Question

An automobile, travelling at 40km/h, can be stopped at a distance of 40m by applying brakes. If the same automobile is travelling at 80km/h, the minimum stopping distance, in meters, is (assuming no skidding)
A. 75m
B. 160m
C. 100m
D. 150m

Answer 1

Hint: This is a simple kinematic problem which can be easily solved using Newton's laws of motion formulae in one dimension. The Newton’s laws of motion formulae in one dimension give relations between final velocity, initial velocity, acceleration, distance and time. Remember, it’s the same automobile travelling at different speeds.
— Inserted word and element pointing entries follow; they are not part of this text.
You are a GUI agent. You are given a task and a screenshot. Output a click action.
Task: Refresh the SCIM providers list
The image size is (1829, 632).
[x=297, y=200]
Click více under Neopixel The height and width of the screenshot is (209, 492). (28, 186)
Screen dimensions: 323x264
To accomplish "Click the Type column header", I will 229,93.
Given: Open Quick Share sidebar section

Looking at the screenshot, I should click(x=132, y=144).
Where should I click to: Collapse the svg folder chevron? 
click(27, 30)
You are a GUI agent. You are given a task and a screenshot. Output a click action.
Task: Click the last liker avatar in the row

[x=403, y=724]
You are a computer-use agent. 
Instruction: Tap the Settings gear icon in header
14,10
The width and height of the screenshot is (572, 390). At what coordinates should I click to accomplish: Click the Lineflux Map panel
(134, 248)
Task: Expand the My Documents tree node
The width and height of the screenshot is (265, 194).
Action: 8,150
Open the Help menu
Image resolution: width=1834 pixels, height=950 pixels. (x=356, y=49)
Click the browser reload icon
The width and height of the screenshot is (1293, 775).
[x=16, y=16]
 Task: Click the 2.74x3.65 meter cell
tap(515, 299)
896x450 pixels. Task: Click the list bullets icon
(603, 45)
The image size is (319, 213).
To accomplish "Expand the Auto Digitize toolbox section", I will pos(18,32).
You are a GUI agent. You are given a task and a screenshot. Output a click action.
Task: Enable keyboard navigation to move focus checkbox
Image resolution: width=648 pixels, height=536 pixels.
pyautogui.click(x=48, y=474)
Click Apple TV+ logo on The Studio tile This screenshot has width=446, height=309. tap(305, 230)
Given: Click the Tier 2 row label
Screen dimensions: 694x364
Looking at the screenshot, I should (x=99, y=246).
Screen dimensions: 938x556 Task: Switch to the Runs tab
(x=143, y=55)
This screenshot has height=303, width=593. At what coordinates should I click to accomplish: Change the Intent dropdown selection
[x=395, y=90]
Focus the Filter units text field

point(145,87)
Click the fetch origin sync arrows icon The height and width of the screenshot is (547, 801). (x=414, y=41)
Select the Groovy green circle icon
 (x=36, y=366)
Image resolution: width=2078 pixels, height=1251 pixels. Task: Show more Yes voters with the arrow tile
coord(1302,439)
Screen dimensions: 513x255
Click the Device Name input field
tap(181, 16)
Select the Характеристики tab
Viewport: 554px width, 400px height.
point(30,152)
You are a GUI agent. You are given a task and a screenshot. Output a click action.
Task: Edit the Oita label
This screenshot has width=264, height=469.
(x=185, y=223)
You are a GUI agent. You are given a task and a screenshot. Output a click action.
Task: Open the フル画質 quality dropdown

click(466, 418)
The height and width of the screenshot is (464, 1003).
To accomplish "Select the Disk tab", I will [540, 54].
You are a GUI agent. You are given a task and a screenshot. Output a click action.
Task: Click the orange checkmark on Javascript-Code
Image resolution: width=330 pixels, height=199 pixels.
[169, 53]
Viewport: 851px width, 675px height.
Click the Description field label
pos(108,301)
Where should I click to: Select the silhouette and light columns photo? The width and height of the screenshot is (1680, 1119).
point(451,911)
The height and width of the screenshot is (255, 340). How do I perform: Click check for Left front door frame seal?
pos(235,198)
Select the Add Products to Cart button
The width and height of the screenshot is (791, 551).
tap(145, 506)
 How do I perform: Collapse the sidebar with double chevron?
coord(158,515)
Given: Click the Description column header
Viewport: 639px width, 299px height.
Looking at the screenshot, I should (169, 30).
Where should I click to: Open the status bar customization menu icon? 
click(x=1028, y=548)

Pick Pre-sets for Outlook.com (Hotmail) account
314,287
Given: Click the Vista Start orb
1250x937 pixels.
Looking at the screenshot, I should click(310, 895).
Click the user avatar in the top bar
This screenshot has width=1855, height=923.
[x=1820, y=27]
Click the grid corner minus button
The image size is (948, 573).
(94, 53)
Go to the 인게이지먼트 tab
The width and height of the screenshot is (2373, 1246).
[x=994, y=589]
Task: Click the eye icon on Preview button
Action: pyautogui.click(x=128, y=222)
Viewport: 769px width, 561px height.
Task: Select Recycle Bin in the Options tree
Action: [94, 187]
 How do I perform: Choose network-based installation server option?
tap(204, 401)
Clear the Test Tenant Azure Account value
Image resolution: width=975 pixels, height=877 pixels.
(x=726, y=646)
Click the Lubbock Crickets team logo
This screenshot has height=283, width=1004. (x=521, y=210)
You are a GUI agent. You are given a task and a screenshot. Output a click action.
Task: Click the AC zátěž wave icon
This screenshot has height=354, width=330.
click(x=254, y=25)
Complete step-by-step answer:
Here we have two cases, one where the automobile is travelling at initial velocity of 40km/h and the next case where the automobile is travelling at 80km/h.

For the first case, we have ${{u}_{1}}=40km/h,{{v}_{1}}=0km/h,{{d}_{1}}=40m,a=?$

Where ${{u}_{1}},{{v}_{1}},{{d}_{1}}$ and $a$ denote the initial velocity, final velocity, distance after the application of brakes until the automobile comes to a halt and the acceleration of the automobile respectively.

Just one Newton’s law of motion is required \[{{v}^{2}}-{{u}^{2}}=2ad\]

Using this by substituting the first case variables, $v_{1}^{2}-u_{1}^{2}=2a{{d}_{1}}$

Before using the same value of ${{u}_{1}}$ and ${{v}_{1}},$ we should first convert them to m/s from km/h as the solution for distance is in meters.

Conversion from km/h to m/s in $xkm/h=\dfrac{5x}{18}m/s$

Using this, ${{u}_{1}}=40km/h=\dfrac{40\times 5}{18}m/s=\dfrac{200}{18}m/s$
Therefore, ${{0}^{2}}-{{(\dfrac{200}{18})}^{2}}=2a(40)$

Hence, the braking acceleration is $a=\dfrac{-500}{18}m/{{s}^{2}}$

Moving on to the second case, where the initial velocity of the automobile is 80 km/h.
${{u}_{2}}=80km/h=\dfrac{80\times
5}{18}m/s=\dfrac{400}{18}m/s,{{v}_{2}}=0km/h=0m/s,a=\dfrac{-500}{18\times 18}m/{{s}^{2}}$
Using the same formula of \[{{v}^{2}}-{{u}^{2}}=2ad\]
${{0}^{2}}-{{(\dfrac{400}{18})}^{2}}=2(\dfrac{-500}{{{18}^{2}}}){{d}_{2}}$
$\dfrac{160000}{1000}m={{d}_{2}}$

Therefore, the minimum stopping distance in the second case is 160 m.

Note: We should remember that the same automobile is travelling at different speeds in both the cases hence, the other variables except the braking acceleration will remain constant.
Braking negative acceleration or deceleration, hence, don’t worry about the negative sign.